I like how the AI figures out that by moving in a sinusoidal trajectory rather than a straight line, it covers more distance, thus generates more cumulative reward. Maybe you could penaltize unnecessary steering somehow, to make it less wiggly 😜

@the_break1 @the_break1  22/03/12 15:16  polubiono  836

I really wonder how fast would this AI pass A01 and it's reaction would be on final jump. Really cool stuff!

@marijnregterschot7009 @marijnregterschot7009  22/03/12 16:54  polubiono  818

I think trackmania is a great game to practice machine learning. It has very basic inputs and the game is 100% deterministic. Most importantly it's just satisfying to see.

@BryceNewbury @BryceNewbury  22/03/12 15:53  polubiono  390

I really enjoyed the explanations of the different training methods paired with the excellent visuals. Keep up the good work, and I can’t wait to see what you try next!

@cparch1758 @cparch1758  22/04/07 16:15  polubiono  297

I'm curious how adding walls would have affected the learning speed. Add barriers around the track, and subtract the "reward" for every time it made contact with a barrier

@jeromelageyre5287 @jeromelageyre5287  22/03/12 15:17  polubiono  252

What a fun way to learn about machine learning and its variants! Very good video and montages ! Very clear and accessible English ! The return of yoshtm is more than a pleasure!

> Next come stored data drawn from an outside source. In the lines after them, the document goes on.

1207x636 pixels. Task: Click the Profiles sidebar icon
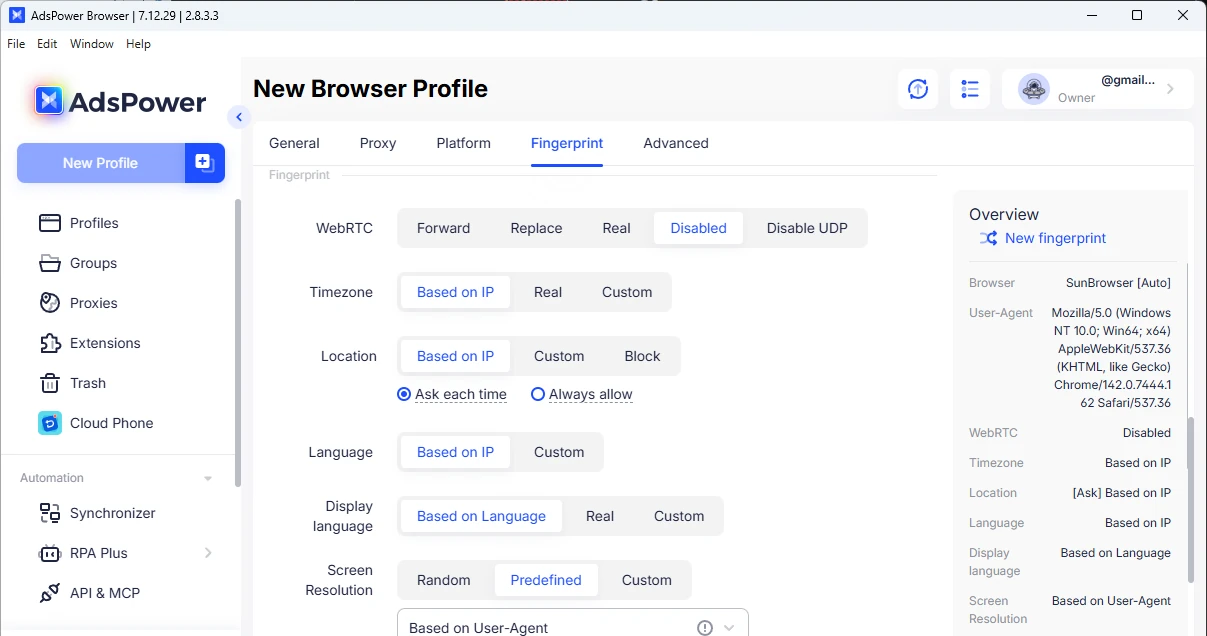pos(50,223)
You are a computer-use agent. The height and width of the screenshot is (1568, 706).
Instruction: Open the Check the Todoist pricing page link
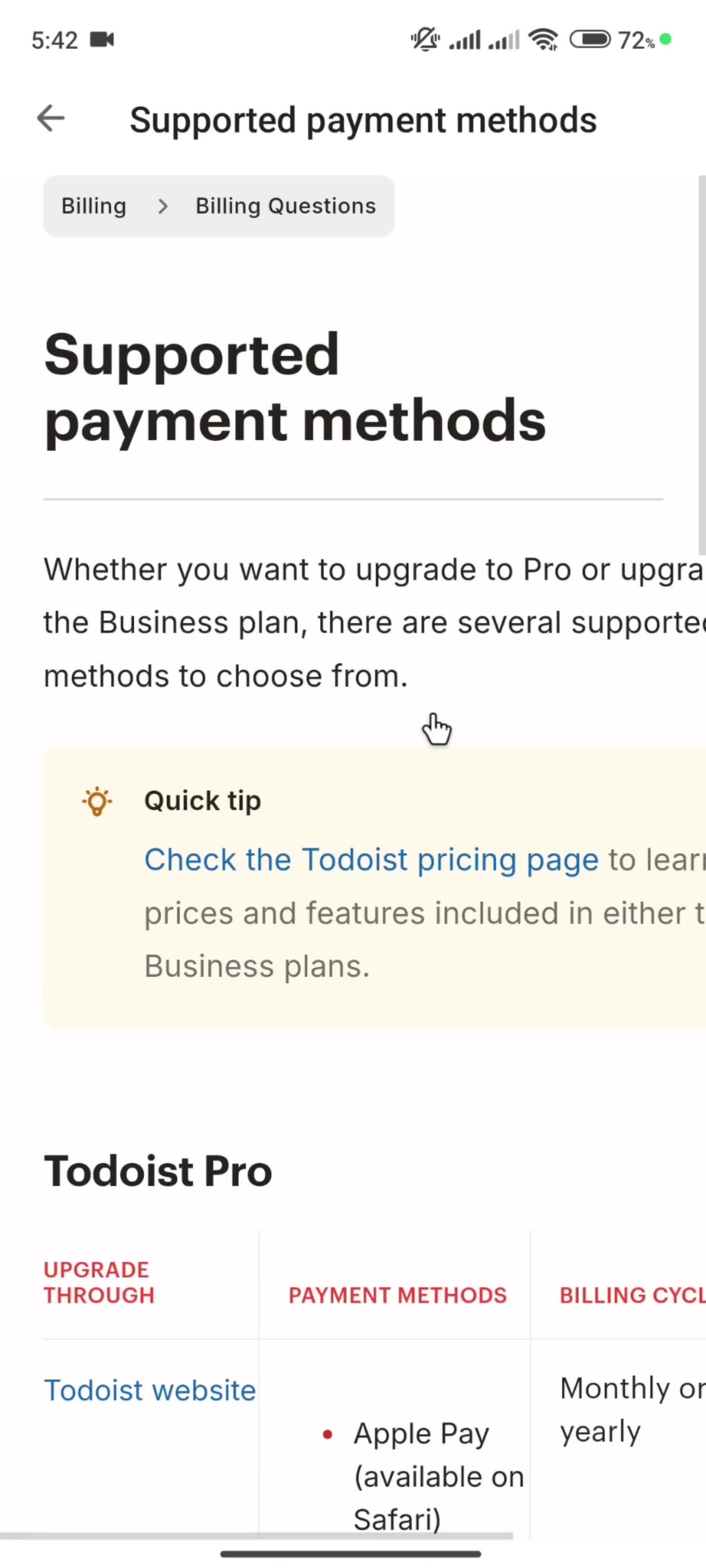point(371,859)
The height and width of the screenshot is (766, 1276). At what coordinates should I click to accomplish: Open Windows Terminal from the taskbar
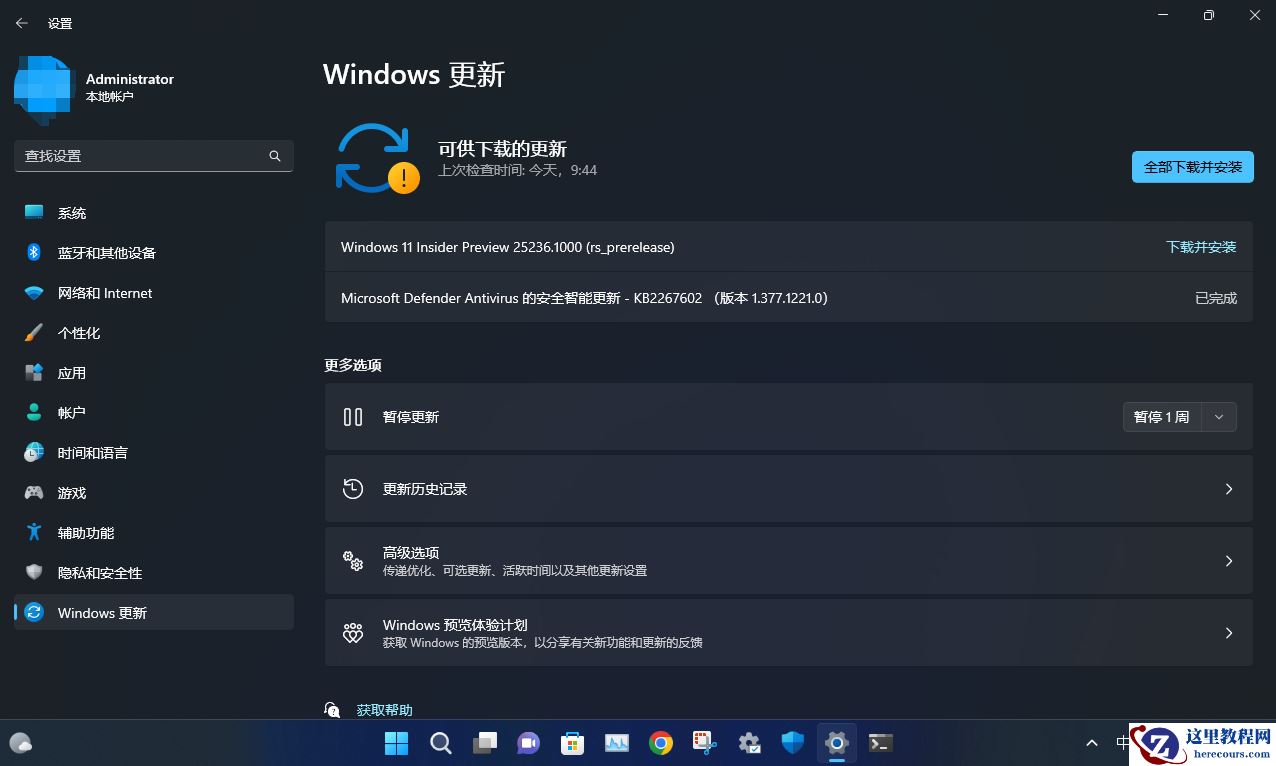coord(879,743)
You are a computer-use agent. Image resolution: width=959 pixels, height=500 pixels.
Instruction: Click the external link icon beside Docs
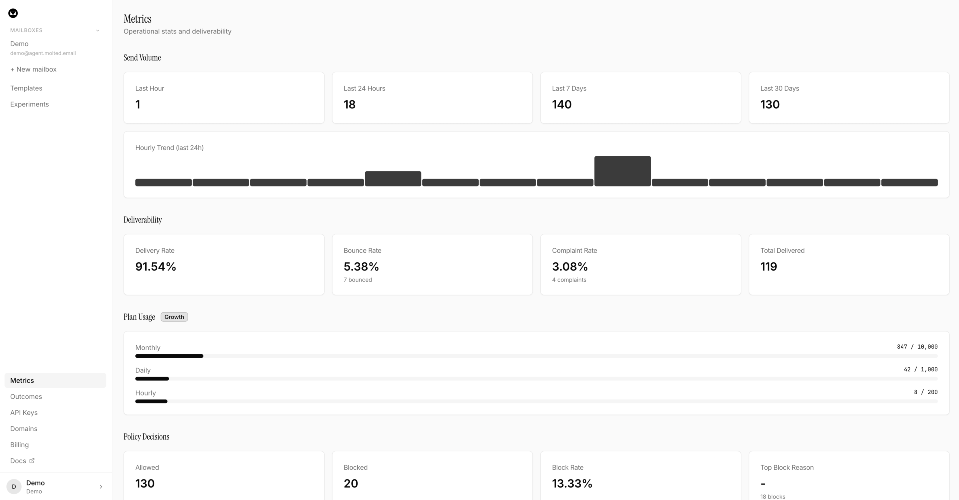pos(32,461)
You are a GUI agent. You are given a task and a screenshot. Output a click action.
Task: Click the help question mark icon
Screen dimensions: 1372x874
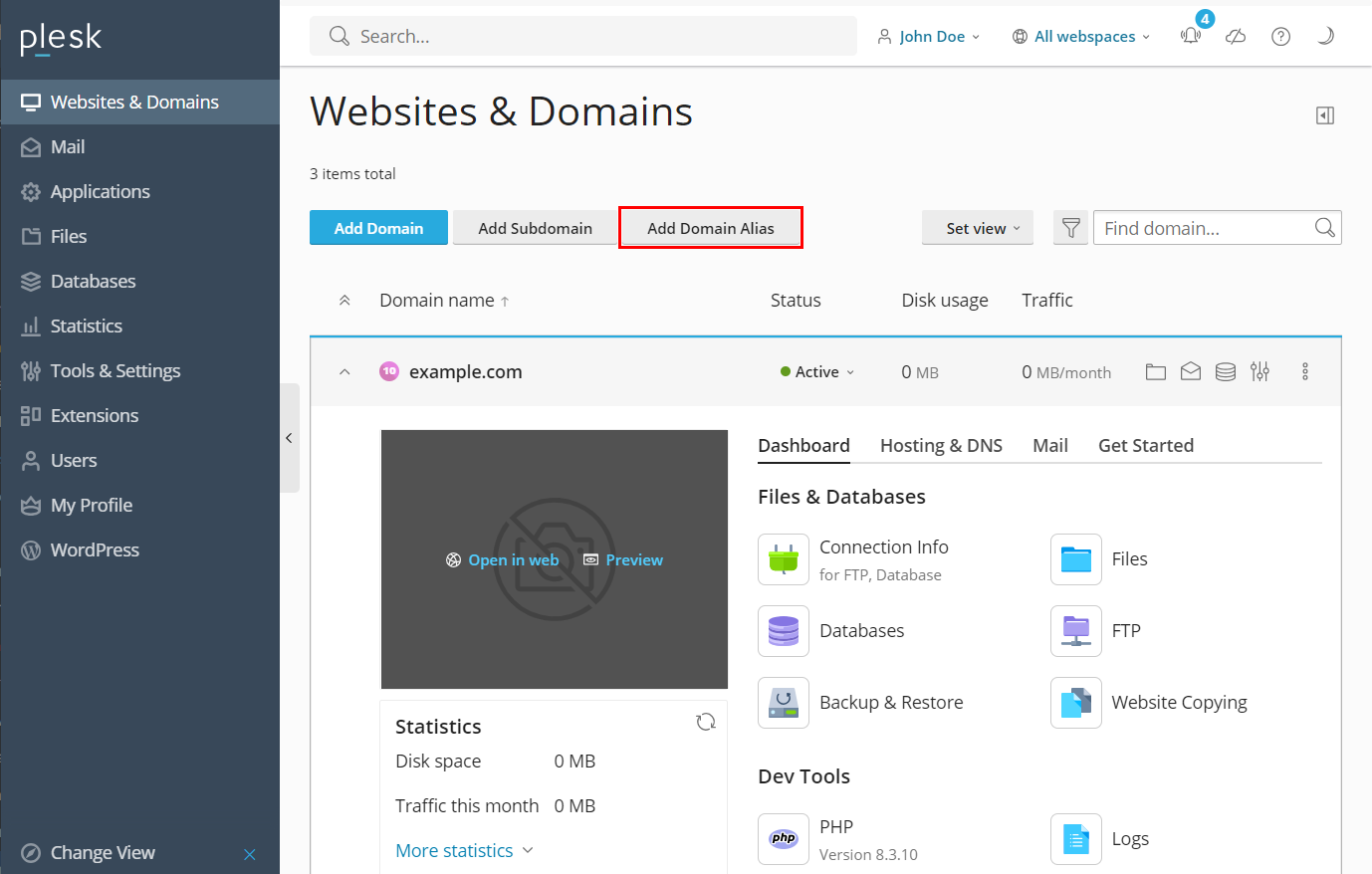1280,36
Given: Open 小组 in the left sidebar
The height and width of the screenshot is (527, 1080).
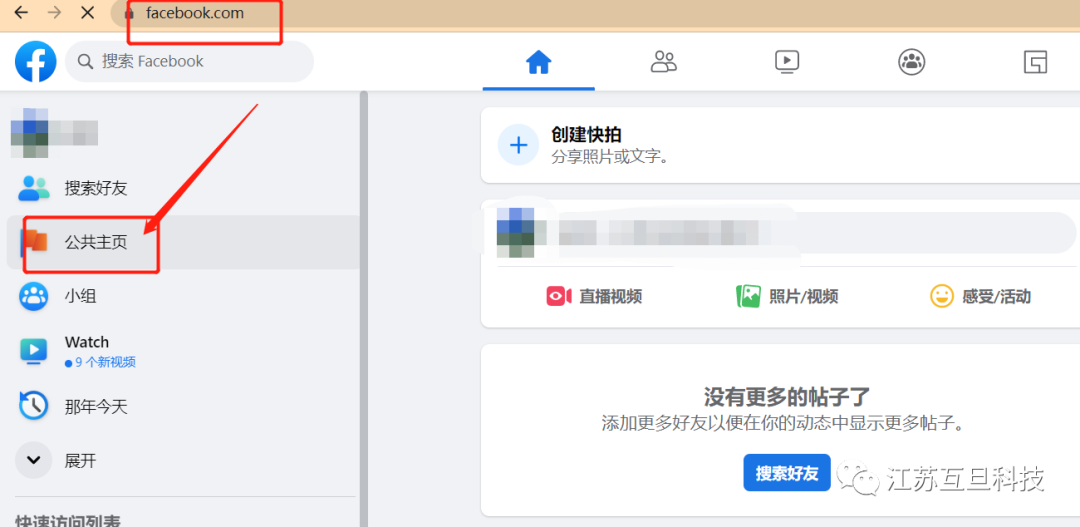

@June_auAlaska @June_auAlaska  22/08/11 13:12  polubiono  219

Never have I felt so much emotion for a programmed robot, but here we are.

@deathfoxstreams2542 @deathfoxstreams2542  22/03/22 03:32  polubiono  216

It would be cool to see a speedrunner catagory based around learning AI

@SelevanRsC @SelevanRsC  22/07/02 22:56  polubiono  205

I love how at 7:01 the one car made such a well run that it was shocked in the end how good it was, and got totally confused, lol

@TheStormyClouds @TheStormyClouds  22/06/26 01:49  polubiono  186

I'm so happy that you did the randomized spawn points and speeds. I was worrying that you might simply be teaching the AI how to play a single map by it learning just pure inputs rather than seeing the actual turns and figuring out what to do. I was incredibly impressed with how many made it through the map with all sorts of jumps and terrain types.

@sjccsjcc @sjccsjcc  22/03/13 13:18  polubiono  155

i enjoyed this so much and the wirtual reference made it better, keep up the good work

@ToToMania @ToToMania  22/03/13 08:15  polubiono  134

I can't even think of how much time went into this video. Amazing visualizations, and a great AI of course. Very interesting to see the learning process. Great work!